Dynamics of the Aspiration of Charged Droplets into a LC-ESI-MS System

Abstract

Electrospray ionization (ESI) enables coupling between liquid chromatography (LC) and mass spectrometry (MS). Since it is a gentle ionization method, it is frequently used for the analysis of large biomolecules. In recent years, several experimental setups have demonstrated that the use of ESI results in the formation of charged droplets that are aspirated into the vacuum systems of mass spectrometers. This results in a variety of consequences, such as instrument contamination, which can impede the analytical performance. We investigate the signatures of aspirated charged droplets with a commercial LC-ESI-MS system at analytical conditions. Previous observations without LC coupling are reproduced and show that significant droplet aspiration is probably taking place at analytical LC-ESI-MS conditions. This common phenomenon likely decreases the instrument sensitivity. Analyte can be released by isolation and fragmentation of droplet fragments; thus, aspirated droplets can mask analyte even in the mass analyzer region.
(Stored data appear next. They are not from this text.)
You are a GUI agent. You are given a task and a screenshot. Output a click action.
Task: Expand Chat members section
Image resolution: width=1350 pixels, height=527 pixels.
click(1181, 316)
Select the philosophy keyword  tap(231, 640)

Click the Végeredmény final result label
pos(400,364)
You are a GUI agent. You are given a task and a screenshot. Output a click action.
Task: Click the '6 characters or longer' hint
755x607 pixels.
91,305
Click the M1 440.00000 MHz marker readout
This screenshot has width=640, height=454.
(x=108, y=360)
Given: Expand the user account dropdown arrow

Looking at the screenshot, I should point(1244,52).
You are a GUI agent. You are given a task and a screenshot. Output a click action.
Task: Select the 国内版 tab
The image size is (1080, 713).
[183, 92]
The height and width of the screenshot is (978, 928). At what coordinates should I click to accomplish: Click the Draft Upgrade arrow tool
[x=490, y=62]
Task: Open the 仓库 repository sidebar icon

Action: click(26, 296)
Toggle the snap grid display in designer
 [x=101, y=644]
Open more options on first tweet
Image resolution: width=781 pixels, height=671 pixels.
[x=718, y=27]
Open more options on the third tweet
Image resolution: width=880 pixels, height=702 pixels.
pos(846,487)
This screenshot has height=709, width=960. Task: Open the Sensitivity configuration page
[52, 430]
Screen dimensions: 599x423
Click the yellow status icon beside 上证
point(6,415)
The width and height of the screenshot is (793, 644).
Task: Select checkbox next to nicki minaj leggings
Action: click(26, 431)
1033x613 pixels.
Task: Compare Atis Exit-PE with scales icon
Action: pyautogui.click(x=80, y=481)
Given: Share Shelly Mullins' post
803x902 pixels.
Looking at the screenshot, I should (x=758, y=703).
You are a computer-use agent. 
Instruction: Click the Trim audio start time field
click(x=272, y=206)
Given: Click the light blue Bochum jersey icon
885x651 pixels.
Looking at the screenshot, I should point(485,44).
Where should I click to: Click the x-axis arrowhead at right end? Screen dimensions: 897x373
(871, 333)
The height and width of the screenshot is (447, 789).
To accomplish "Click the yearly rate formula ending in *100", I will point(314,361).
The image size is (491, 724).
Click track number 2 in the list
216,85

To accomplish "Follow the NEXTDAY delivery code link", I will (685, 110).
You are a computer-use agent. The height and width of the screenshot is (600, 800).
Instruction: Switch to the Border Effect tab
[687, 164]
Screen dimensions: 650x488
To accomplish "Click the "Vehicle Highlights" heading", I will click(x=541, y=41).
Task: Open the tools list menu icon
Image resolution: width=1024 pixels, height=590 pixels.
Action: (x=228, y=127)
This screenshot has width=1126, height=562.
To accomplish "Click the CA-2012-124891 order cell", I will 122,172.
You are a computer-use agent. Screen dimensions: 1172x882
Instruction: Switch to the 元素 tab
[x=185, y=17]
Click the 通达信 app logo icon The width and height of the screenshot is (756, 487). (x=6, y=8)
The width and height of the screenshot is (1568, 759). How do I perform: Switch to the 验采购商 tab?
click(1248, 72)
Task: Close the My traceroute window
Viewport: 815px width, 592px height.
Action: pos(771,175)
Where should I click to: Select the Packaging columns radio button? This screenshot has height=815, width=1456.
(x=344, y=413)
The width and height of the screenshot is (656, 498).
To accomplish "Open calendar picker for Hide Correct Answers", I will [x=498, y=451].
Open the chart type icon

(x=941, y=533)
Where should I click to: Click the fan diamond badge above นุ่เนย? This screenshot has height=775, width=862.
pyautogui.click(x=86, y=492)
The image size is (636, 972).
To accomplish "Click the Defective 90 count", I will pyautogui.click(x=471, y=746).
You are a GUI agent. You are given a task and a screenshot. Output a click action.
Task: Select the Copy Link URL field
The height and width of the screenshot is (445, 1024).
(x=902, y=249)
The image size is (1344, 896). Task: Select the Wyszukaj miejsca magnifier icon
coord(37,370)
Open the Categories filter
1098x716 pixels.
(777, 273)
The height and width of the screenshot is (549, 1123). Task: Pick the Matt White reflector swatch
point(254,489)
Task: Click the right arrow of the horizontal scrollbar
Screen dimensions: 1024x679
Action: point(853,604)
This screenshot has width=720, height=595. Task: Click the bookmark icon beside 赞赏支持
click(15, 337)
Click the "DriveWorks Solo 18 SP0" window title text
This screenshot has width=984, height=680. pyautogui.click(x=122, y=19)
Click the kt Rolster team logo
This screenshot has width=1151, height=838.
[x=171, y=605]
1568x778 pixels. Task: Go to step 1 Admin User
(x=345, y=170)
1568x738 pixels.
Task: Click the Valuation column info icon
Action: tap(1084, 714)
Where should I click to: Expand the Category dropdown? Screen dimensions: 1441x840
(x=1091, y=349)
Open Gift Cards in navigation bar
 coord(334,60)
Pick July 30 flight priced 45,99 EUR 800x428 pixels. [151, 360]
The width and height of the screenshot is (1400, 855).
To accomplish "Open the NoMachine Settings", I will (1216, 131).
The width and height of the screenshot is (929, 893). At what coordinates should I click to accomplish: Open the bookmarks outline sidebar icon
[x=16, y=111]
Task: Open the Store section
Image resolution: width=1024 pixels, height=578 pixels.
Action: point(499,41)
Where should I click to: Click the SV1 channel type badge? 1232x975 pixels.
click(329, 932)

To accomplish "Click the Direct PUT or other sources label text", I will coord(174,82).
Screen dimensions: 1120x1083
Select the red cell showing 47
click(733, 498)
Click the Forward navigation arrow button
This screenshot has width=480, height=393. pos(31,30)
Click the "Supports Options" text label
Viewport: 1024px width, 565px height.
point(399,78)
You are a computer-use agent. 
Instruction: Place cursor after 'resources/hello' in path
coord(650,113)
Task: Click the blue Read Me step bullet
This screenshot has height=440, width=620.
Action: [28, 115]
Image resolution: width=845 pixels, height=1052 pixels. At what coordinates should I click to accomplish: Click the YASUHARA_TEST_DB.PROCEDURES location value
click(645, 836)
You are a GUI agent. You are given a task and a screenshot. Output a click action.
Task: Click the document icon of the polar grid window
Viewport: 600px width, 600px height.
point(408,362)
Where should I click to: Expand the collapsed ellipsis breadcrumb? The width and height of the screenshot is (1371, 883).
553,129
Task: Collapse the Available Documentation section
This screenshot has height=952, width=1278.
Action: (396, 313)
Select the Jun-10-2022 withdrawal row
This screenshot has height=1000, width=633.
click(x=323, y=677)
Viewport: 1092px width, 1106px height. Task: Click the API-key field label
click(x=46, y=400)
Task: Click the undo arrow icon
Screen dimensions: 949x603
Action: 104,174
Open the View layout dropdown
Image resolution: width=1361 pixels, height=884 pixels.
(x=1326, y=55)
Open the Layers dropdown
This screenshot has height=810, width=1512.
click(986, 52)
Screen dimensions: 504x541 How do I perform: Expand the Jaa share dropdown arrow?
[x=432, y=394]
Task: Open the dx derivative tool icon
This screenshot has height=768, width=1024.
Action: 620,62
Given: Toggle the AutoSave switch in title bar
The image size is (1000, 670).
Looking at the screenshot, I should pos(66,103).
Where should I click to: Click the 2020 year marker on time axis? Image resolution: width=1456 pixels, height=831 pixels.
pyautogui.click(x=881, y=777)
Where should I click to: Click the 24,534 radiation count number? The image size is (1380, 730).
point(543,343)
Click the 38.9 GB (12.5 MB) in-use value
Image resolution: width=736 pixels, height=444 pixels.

The complex morphology of droplet MS/MS mass spectra is highly reproducible at the same experimental conditions. This implies the existence of distinct molecular reaction pathways of the droplet fragments. To assess the effect of droplet aspiration on analytical applications, relevant method and ion source parameters, which are commonly varied during method optimization, were investigated. Further variations of the solvent composition revealed that the aspirated droplets and their fragmentation are particularly sensitive to the solvent composition and thus also to the LC solvent gradient in an analytical experiment.